When I got home my then-boyfriend, now-ex-husband refused to let me sleep off my hangover and made me go into his office, a warehouse he’d converted into an office space for his start-up marketing agency. He trained me how to manage online ads, which involves minimal writing and more organization and math, and that’s what I did for a year or two. During that time he and I got married and divorced, and I continued to work in marketing, because that was the experience I had, but I hated it. I wrote some copy for a marketing agency at a temp position, writing product descriptions for Motorola, and I wrote some other website content, but mostly I managed online ads. I didn’t keep the writing that I’d done, and I’d be surprised if it still existed since most companies change their website content every few years, and I didn’t make lasting contacts, except for a couple of friends who I’ve re-connected with recently, and who I hope will help me find copywriting work.

In the meantime I feel paralyzed with fear, doubt, and insecurity. The old me wants to give up on the job search and continue working in a grocery store for the rest of my life, move to a trailer in Florida, or somewhere else where I can lower my expenses and somehow afford to pay off my mounting credit card debt and student loan debt. The old me says fuck this whole town and start your life over somewhere else, where no one knows you used to make $75,000 a year working at a marketing agency, and no one has any expectations that you’ll go back to that place. As if anyone really cares or has expectations. The only people who care are my family and me, and unfortunately none of us can un-know that I’d once done well and now I can’t afford to pay my bills.
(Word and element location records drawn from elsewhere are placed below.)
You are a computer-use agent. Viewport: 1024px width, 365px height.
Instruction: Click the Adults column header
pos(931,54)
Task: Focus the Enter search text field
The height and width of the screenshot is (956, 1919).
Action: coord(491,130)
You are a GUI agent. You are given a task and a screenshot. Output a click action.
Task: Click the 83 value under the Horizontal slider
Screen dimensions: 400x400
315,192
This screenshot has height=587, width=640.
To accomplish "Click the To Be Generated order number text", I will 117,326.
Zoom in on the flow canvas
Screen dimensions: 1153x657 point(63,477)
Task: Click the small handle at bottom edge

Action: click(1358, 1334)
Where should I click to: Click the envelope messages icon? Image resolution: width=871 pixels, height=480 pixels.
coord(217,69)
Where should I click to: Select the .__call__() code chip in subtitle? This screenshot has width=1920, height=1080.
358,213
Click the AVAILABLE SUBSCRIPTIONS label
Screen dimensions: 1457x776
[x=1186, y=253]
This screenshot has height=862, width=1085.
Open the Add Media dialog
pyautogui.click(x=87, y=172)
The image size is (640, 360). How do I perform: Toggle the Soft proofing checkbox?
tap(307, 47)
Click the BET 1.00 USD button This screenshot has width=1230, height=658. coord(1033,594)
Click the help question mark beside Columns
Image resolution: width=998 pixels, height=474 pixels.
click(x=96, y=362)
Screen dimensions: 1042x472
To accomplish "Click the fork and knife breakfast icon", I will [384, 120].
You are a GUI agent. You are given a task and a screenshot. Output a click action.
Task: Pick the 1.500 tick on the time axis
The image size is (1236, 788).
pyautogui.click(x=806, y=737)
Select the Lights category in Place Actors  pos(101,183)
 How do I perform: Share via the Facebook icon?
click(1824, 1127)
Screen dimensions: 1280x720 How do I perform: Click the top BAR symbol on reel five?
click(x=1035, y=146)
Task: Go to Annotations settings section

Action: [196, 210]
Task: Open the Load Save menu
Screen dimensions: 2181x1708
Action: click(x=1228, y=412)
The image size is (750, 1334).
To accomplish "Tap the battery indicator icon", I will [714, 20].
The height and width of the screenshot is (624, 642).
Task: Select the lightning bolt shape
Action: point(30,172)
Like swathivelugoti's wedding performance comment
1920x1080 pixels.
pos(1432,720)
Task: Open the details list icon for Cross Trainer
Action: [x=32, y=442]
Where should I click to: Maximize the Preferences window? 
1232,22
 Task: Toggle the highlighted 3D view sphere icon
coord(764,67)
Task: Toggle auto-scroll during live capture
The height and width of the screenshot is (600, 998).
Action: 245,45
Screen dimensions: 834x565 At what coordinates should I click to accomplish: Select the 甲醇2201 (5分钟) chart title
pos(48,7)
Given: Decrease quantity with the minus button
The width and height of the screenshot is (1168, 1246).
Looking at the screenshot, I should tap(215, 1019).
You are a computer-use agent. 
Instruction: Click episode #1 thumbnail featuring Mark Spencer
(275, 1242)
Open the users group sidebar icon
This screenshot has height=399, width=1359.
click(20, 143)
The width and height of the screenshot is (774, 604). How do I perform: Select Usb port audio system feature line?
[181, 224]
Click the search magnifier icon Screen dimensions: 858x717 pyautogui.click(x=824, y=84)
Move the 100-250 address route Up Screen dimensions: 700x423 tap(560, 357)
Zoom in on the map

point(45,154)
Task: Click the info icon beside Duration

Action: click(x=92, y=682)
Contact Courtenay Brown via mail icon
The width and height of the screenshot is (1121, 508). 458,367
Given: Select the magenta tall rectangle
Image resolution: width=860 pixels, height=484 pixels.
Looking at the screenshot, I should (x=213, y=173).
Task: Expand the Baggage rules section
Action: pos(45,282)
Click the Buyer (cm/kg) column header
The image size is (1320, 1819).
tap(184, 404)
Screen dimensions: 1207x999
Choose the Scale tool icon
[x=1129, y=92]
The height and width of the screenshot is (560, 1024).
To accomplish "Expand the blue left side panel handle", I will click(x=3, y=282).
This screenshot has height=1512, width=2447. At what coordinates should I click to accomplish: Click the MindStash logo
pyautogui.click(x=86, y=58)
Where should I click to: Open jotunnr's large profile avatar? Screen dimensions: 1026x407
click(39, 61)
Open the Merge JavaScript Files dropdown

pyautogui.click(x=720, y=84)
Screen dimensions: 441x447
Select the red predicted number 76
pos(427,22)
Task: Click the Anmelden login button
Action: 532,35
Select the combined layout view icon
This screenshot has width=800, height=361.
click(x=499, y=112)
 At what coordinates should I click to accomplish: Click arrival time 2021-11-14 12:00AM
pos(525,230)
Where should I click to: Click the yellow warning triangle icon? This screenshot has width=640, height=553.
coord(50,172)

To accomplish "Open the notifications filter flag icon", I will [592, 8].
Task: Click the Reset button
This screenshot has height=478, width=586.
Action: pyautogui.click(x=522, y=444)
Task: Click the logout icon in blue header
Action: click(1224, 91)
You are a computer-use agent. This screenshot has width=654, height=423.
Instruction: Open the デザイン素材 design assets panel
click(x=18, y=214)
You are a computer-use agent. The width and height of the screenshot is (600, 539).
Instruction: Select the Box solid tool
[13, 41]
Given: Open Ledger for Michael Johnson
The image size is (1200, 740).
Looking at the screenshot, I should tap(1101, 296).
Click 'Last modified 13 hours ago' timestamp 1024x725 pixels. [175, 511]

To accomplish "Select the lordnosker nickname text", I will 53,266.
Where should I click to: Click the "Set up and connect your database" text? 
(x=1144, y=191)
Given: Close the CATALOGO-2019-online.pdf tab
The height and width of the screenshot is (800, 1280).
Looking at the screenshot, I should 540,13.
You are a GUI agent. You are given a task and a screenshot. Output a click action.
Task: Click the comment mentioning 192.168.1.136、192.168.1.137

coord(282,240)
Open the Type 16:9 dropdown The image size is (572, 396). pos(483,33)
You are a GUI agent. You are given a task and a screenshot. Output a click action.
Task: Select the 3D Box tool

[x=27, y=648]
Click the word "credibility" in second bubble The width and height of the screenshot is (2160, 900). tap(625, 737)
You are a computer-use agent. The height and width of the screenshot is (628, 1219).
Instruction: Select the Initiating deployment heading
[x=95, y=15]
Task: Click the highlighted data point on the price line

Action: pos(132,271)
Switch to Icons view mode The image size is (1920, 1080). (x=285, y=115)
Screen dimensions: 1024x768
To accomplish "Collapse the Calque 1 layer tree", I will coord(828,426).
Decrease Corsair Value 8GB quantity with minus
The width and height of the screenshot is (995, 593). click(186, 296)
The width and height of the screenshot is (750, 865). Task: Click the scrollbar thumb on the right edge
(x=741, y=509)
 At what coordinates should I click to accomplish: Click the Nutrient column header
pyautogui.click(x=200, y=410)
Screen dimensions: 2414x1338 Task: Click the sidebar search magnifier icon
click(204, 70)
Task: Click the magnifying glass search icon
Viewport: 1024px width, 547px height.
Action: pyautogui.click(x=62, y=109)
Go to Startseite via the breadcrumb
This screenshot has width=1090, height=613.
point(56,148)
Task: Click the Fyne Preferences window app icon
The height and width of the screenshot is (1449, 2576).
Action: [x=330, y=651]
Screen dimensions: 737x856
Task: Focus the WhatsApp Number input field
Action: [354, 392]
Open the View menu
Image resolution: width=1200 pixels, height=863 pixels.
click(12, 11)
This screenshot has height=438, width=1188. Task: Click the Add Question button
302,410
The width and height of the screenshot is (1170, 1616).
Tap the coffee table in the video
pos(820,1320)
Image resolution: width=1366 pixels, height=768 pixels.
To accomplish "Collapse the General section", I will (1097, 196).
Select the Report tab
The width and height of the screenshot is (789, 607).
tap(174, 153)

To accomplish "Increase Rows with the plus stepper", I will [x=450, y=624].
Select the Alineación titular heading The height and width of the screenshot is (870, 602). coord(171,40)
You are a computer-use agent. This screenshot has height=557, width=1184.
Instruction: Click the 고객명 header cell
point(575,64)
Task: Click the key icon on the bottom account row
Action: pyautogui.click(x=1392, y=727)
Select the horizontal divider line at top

What I hope will become the new me is the kind of woman who has resolve and perseverance. She tells me to just keep trying. Everyone fails. Not only does everyone fail, but we fail more often than we succeed, because it takes many attempts before achieving success. When it comes to writing or design, my experience has shown me that often those who don’t know how to do it think they can, that it’s easy, like how I think can create a beautiful work of abstract art because it’s just scribbles on a canvas, but when I try to do that it becomes what looks like scribbles on a canvas. Because in reality it takes practice, skill, and talent.

My real fear is that I don’t have the passion to pursue this career path, and if I don’t have the passion to pursue this one, then what do I have passion for? Writing is my life, but that particular career path involves copywriting, and I don’t know if I have the ability or interest in writing someone else’s story. And if I don’t have that, then what the fuck can I do?